I recently made a list on my blog of all my favorite directors – working with any of them would be a dream come true. In terms of people in the Asian community, I’d love to collaborate with some of my buddies whose films I truly admire – Mike Kang, Jessica Sanders, Mora Stephens, Tze Chun, Georgia Lee to name just a few…and to reunite with Alice Wu and Eric Lin (who directed me in my very first project ever, “Fortune”) would be a lot of fun as well.
Let your imagination run free. If you could create your own story you want to put on screen or on stage, what would it be about?
It would involve music, food, and dogs. Think “Eat Pray Love” meets “Amadeus” meets “Lady and the Tramp.” Yup, I’m sure everyone wants to greenlight THAT pic!
What advice would you like to give to aspiring actors?
Don’t listen to advice about the business. Nobody has it figured out.
BONUS QUESTION #1: If you could be any animal/fantastical creature, what would it be and why?
Which ones fly and eat a lot of sugar? Hummingbirds?
BONUS QUESTION #2: What is your favorite guilty pleasure movie of all time?
I haven’t watched it in over a decade, but it’s probably a little known 80’s film called “Electric Dreams.” Starring Virginia Madsen as a cello player in a love triangle between a computer (Bud Cort from “Harold and Maude,” one of my not-so-guilty faves) and her next door neighbor. The theme song also makes me jump and down with glee.
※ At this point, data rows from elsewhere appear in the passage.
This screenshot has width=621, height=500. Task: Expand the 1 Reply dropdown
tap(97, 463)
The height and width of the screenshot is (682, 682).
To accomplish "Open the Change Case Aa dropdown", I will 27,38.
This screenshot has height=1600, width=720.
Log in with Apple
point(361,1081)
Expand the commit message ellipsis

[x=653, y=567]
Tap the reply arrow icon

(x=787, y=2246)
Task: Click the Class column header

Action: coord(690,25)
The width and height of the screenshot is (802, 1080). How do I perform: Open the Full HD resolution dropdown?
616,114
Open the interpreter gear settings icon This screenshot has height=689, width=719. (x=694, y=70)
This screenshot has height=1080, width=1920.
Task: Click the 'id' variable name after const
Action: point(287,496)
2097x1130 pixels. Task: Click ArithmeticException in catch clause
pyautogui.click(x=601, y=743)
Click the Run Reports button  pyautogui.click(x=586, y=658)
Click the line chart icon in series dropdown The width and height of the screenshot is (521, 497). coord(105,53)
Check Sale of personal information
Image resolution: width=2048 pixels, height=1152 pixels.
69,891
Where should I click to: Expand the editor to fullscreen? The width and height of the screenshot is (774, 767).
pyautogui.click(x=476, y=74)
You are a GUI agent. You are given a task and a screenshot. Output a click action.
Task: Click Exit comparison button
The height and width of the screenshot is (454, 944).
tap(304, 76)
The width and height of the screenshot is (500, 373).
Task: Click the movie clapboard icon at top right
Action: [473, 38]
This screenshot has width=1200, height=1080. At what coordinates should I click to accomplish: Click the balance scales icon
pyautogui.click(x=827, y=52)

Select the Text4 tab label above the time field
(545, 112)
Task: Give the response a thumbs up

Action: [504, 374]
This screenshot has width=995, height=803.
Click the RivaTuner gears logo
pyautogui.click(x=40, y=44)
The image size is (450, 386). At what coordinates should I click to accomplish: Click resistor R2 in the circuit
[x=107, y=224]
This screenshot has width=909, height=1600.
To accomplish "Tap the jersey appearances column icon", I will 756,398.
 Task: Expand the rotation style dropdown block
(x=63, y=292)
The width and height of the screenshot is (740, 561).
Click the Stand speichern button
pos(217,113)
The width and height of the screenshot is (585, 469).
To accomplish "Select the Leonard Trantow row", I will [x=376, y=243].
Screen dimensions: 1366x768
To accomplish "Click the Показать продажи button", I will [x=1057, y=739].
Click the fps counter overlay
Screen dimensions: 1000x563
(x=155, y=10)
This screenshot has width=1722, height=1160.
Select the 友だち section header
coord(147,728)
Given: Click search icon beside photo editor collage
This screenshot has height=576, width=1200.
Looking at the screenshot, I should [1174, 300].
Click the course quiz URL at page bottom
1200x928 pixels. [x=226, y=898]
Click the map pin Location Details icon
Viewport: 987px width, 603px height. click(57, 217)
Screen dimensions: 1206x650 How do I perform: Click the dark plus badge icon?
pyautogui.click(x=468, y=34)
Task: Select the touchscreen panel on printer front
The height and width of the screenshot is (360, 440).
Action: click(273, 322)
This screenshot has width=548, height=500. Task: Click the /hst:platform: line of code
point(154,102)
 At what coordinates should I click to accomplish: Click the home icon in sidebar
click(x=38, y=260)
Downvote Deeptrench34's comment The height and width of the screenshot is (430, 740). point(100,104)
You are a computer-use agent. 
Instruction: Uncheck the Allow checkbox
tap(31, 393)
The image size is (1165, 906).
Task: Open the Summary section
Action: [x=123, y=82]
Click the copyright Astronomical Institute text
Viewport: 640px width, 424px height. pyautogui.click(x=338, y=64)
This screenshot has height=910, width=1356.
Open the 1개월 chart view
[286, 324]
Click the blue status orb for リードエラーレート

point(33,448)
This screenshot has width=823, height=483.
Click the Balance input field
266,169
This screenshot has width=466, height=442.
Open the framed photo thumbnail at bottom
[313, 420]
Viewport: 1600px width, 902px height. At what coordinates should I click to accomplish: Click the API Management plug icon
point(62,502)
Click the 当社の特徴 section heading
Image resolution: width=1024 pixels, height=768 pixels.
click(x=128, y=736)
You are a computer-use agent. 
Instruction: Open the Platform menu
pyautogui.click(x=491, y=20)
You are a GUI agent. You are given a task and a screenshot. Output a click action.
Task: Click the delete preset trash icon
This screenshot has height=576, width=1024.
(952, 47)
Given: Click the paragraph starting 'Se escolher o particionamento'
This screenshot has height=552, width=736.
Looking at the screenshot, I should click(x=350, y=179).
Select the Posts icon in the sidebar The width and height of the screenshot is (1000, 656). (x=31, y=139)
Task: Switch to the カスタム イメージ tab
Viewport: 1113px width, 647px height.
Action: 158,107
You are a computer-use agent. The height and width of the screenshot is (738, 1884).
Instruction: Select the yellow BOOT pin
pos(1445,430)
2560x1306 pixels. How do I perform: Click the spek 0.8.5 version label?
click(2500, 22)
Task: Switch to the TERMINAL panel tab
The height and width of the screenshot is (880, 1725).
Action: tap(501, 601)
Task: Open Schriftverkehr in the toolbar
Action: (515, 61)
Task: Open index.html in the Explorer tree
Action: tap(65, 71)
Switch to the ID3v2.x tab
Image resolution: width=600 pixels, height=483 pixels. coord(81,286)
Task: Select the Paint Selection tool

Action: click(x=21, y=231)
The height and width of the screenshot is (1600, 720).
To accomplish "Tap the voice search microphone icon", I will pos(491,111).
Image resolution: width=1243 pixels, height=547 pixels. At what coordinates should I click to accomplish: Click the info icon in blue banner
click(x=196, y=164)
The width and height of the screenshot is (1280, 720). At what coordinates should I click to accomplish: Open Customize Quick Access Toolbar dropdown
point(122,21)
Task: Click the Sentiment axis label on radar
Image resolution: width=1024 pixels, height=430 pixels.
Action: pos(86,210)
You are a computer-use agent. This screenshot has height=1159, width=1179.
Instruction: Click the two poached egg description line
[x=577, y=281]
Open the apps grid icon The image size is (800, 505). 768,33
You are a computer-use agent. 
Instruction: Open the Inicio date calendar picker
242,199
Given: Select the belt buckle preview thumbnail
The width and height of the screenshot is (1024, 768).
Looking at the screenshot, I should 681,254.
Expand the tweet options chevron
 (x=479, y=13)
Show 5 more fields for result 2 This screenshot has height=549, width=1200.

BONUS QUESTION #3: Tell us about the Actor’s Diet! Where did it get its start?
I began blogging because I wanted to hold myself accountable when it came to binge eating and anorexia. I figured if I channeled my obsessive mind about food in a public forum, there would be no hiding. I certainly hoped that I would be successful and inspire others, but when I initially began I had no idea what was going to happen. I felt it was important to show that if somebody whose career depended on how they looked could come to terms with the truth – that size/weight/outer beauty isn’t important- be honest with herself, fall down and make mistakes, and still persevere, then maybe that would inspire/help someone who was struggling with food as well.